[Entries from a dataset]
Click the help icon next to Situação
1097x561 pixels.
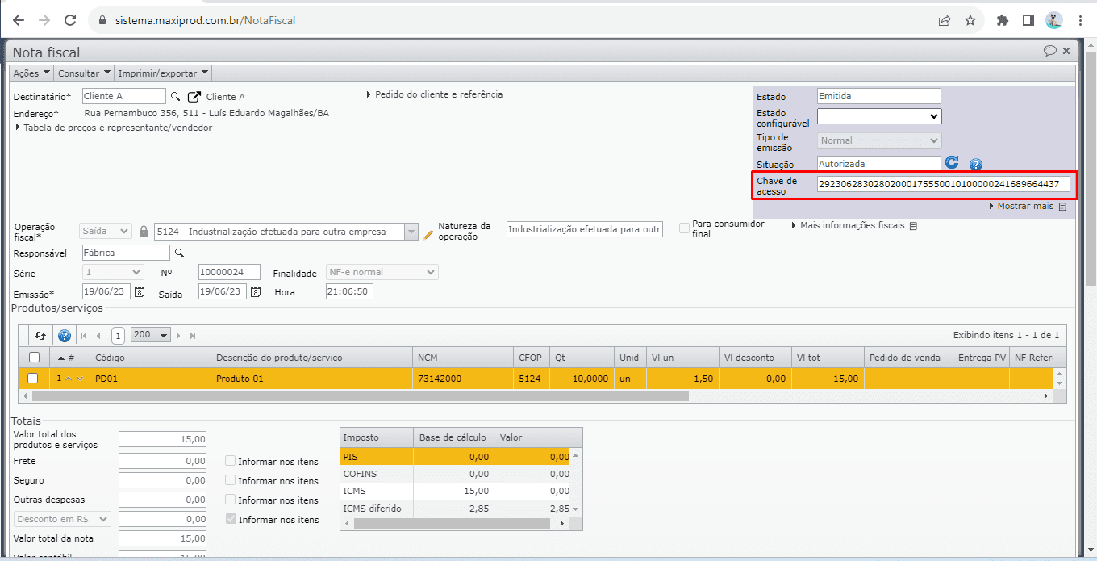(x=975, y=165)
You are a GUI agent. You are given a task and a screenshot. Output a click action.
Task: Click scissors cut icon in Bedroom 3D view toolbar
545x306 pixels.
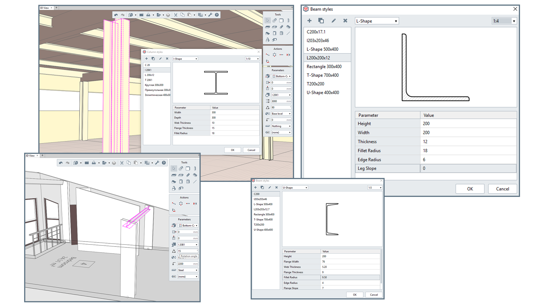(122, 163)

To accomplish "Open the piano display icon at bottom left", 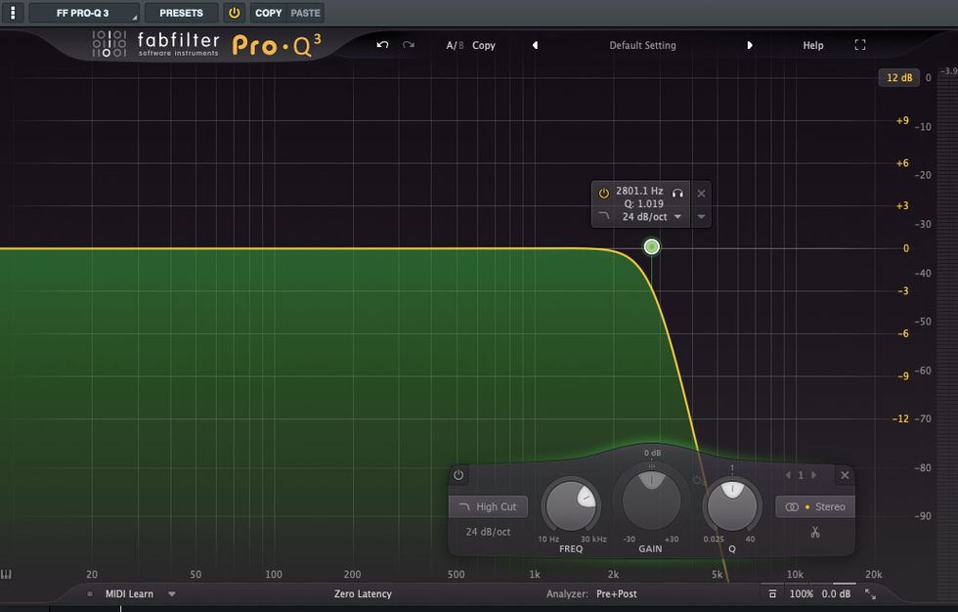I will coord(7,575).
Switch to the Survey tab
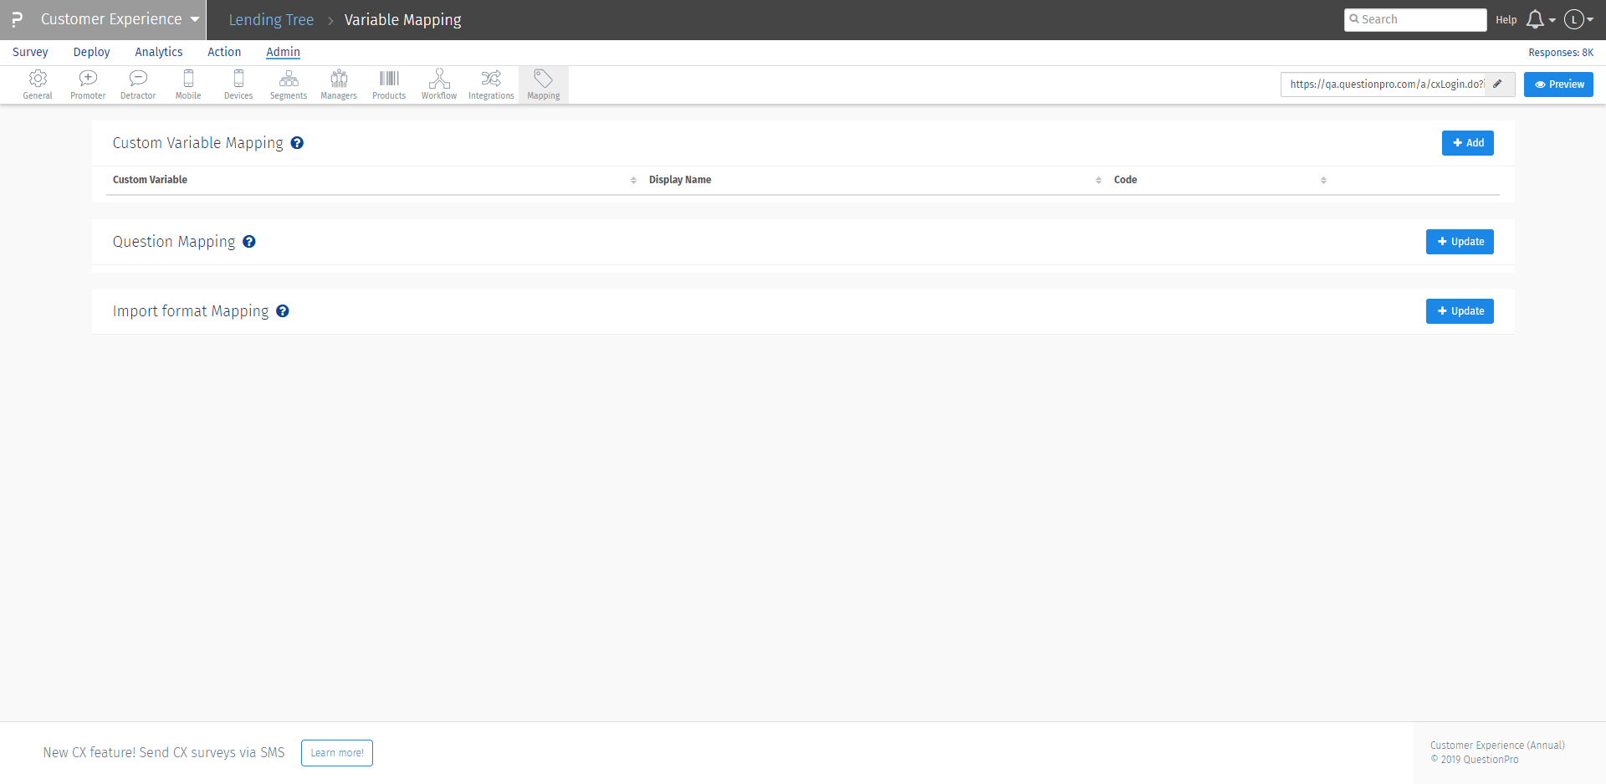 pyautogui.click(x=29, y=52)
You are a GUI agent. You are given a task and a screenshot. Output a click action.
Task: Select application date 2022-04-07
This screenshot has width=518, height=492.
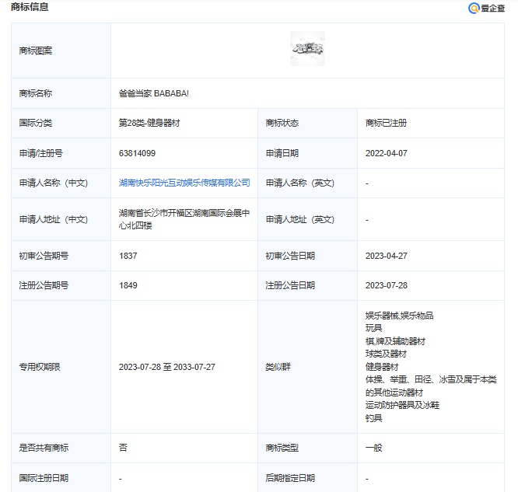[x=386, y=153]
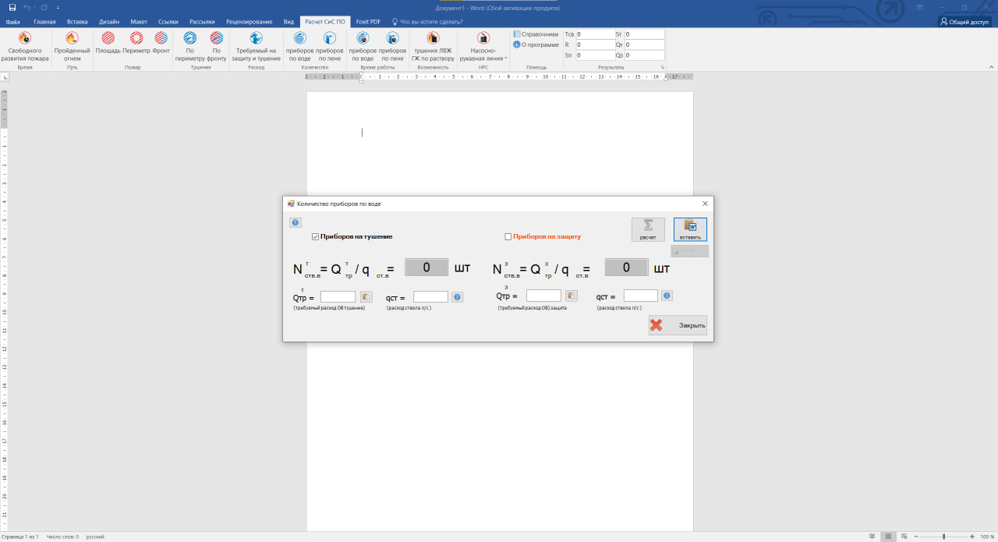Click the Закрыть button
This screenshot has height=542, width=998.
[x=678, y=325]
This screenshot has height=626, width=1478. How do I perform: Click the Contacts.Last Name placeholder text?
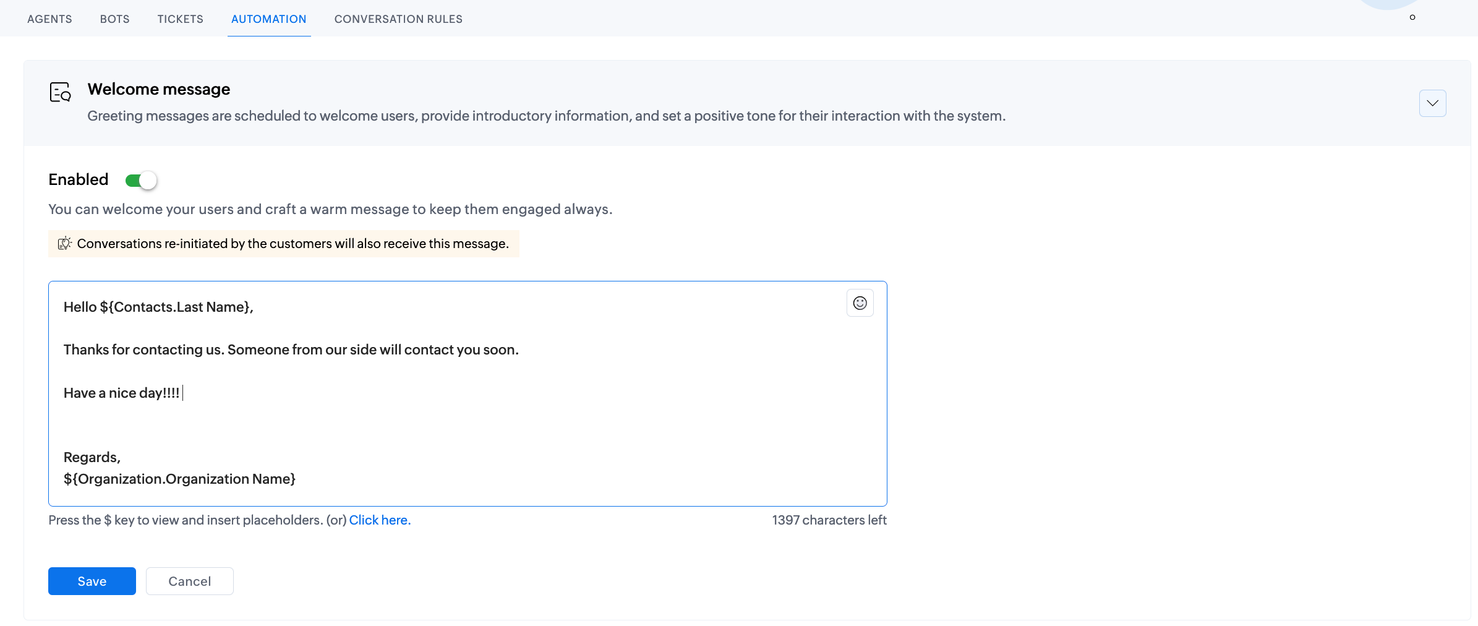point(176,307)
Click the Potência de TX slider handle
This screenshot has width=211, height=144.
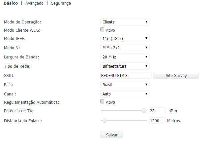(x=144, y=111)
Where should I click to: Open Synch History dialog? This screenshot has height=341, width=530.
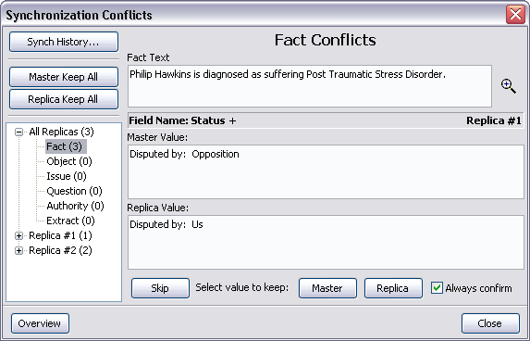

» **Exercise goal**
Please rewrite the records from the line that has "Switch to the Survey tab" through the end of the records, replacing "slider handle" with "slider knob" and leaving everything else unchanged. Omit the pictures from your answer.

» **Finished exercise**
Switch to the Survey tab
 pyautogui.click(x=29, y=52)
You are a GUI agent. You are given a task and a screenshot. Output a click action.
Task: Select application date 2022-04-07
This screenshot has width=518, height=492.
[x=386, y=153]
Click the Закрыть button
This screenshot has height=542, width=998.
[x=678, y=325]
This screenshot has height=626, width=1478. How do I perform: Click the Contacts.Last Name placeholder text?
point(176,307)
Click the Potência de TX slider knob
This screenshot has width=211, height=144.
(x=144, y=111)
Where should I click to: Open Synch History dialog? This screenshot has height=341, width=530.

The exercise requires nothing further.